Drabble, The Red Queen (New York:
Harcourt, 2004, $24.00, 334 pages, 0-151-01106-0)—Chris Bell, Nottingham Trent University
Margaret Drabble’s novel The Red Queen is overly-ambitious. Readers familiar with Drabble’s
oeuvre and writing style will find little here that
is new, while readers new to Drabble, perhaps enraptured
by the description on the book jacket (“beautifully
told and ingeniously constructed”), might be disappointed.
The Red Queen is very similar to Drabble’s 1991
novel The Gates of Ivory.
Much of the text is unfathomable and riddled with
somewhat wearisome characters, and the reader does not
identify with the characters. This identification is
crucial in a novel that largely relies on pathos, and
the absence of identification is damning.
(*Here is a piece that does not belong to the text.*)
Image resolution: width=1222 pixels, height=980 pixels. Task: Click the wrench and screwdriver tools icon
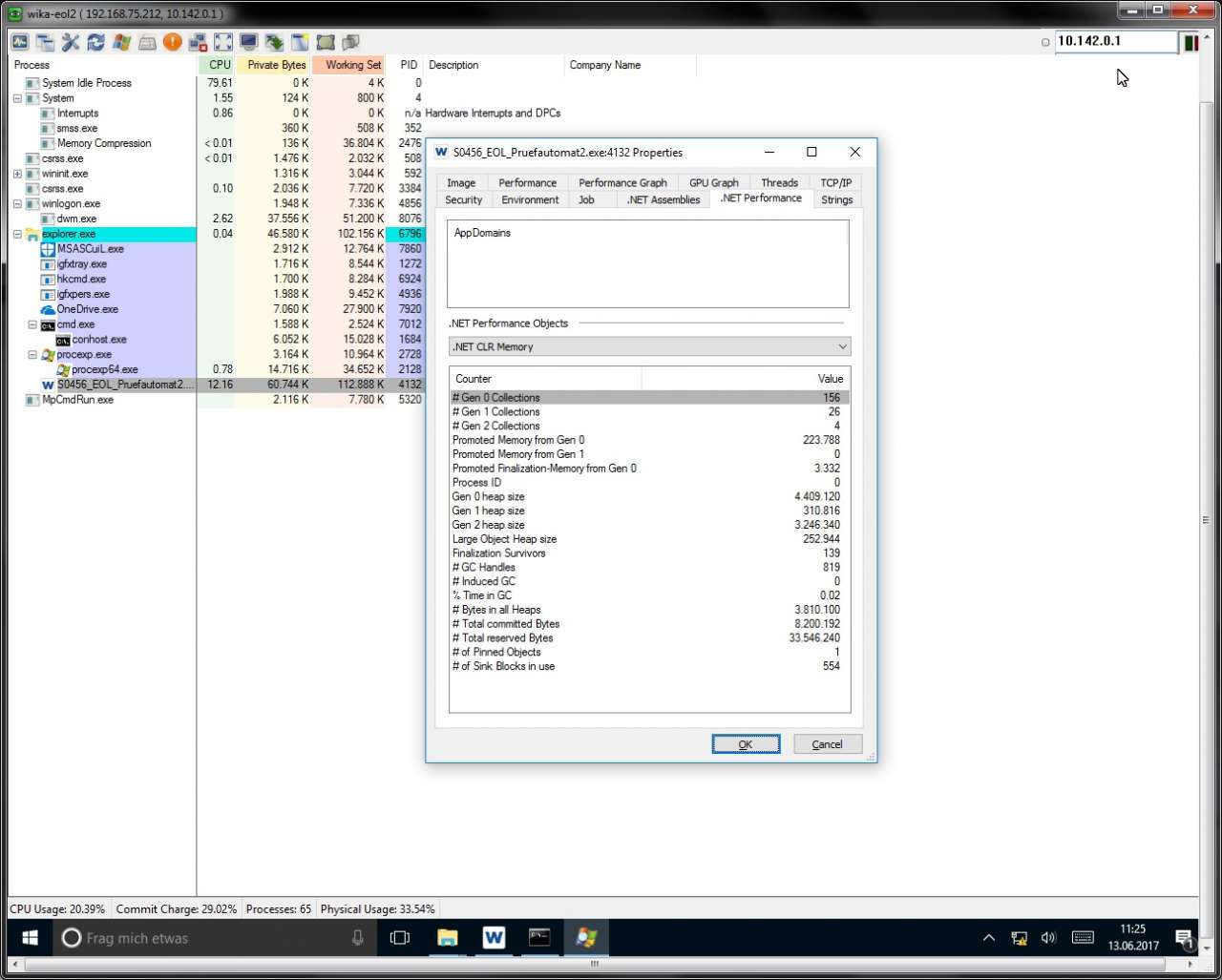[71, 42]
The plot is as such: Scholar Barbara Halliwell, a London transplant visiting at Oxford, mysteriously receives the centuries-old
autobiography of Korean Crown Princess Hyegyong (usually
referred to as Hong throughout the novel) in her mail.
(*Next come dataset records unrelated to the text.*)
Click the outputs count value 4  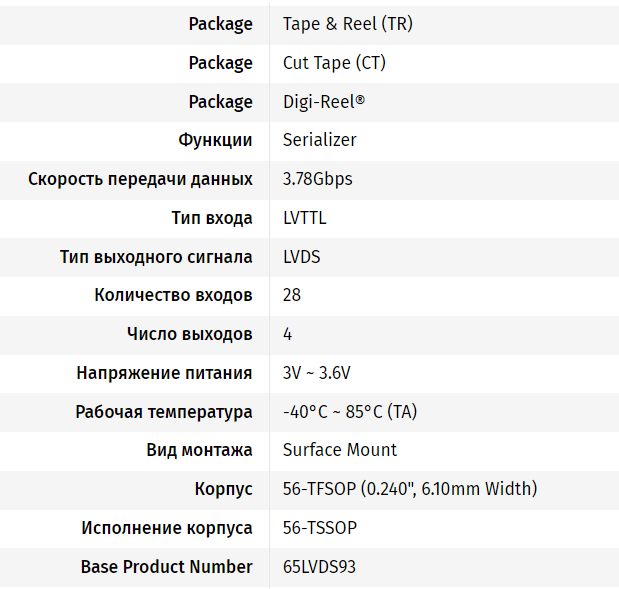point(288,334)
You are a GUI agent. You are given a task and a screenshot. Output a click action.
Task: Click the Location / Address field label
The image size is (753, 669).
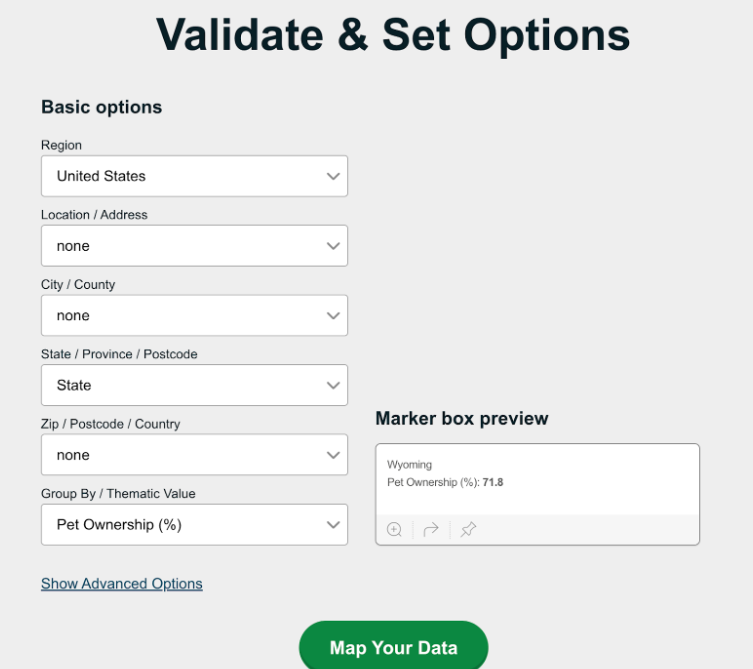[x=94, y=215]

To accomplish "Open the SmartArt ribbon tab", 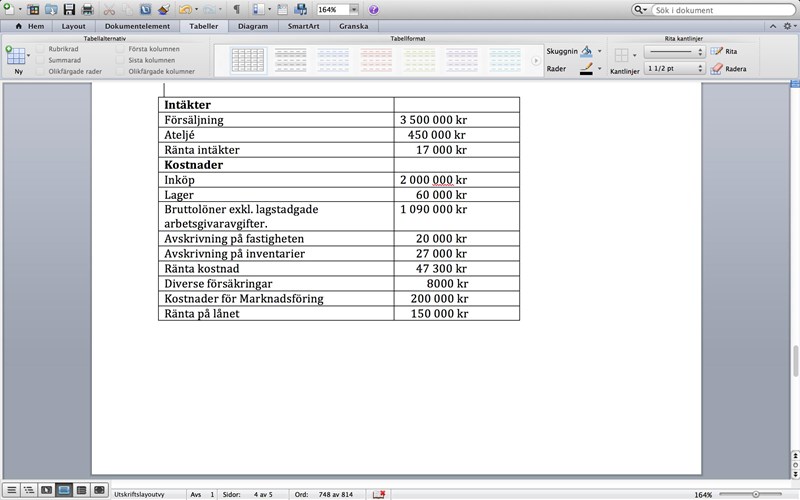I will [305, 26].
Halliwell reads the text in its entirety during her
subsequent plane ride to a conference in—surprise, surprise—South Korea.
Upon arrival in Seoul,
Barbara, the pure, good Westerner, is immediately confused
and terrified by the foreign, alien Orient. Drabble
has her putative heroine make a daring albeit disastrous
solo foray into the streets of Seoul
only to become disoriented by the locals and their customs.
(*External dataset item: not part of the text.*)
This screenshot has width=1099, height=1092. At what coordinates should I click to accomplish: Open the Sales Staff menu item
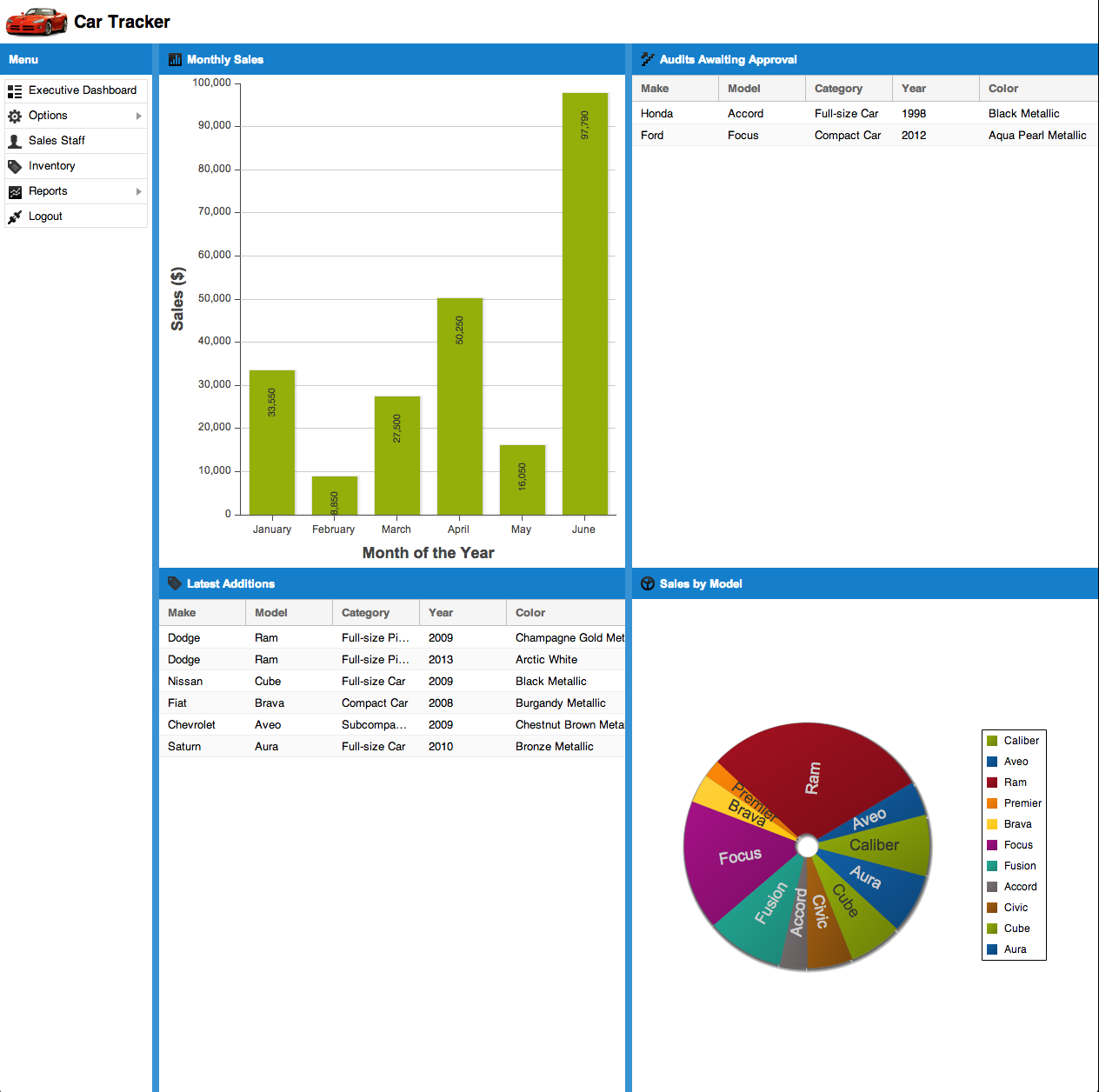[x=57, y=141]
Of course by the time this happens the reader is familiar
with Halliwell’s penchant for foolish and counterintuitive
actions, as she has already picked up the wrong luggage
at the airport. Coincidentally, the person whose luggage
she has retrieved, Dr. Oo Hoi-Chang, a neurologist,
is staying at her hotel, on the same floor. So gracious is Dr. Oo that he readily agrees
to make the trek to and from the airport with the luckless
Dr. Halliwell to ensure she gains purchase on her belongings.
Of course, Dr. Oo is invited into the narrative mostly
for convenience’s sake, as his skills as an MD come
into play towards the end. But even as a character of
convenience, Drabble fails to really craft him as a
believable character, a concern that extends to many
of the non-Western individuals in The
Red Queen. Dr. Oo is meant to serve, a role he all
too eagerly takes on at several points during this novel.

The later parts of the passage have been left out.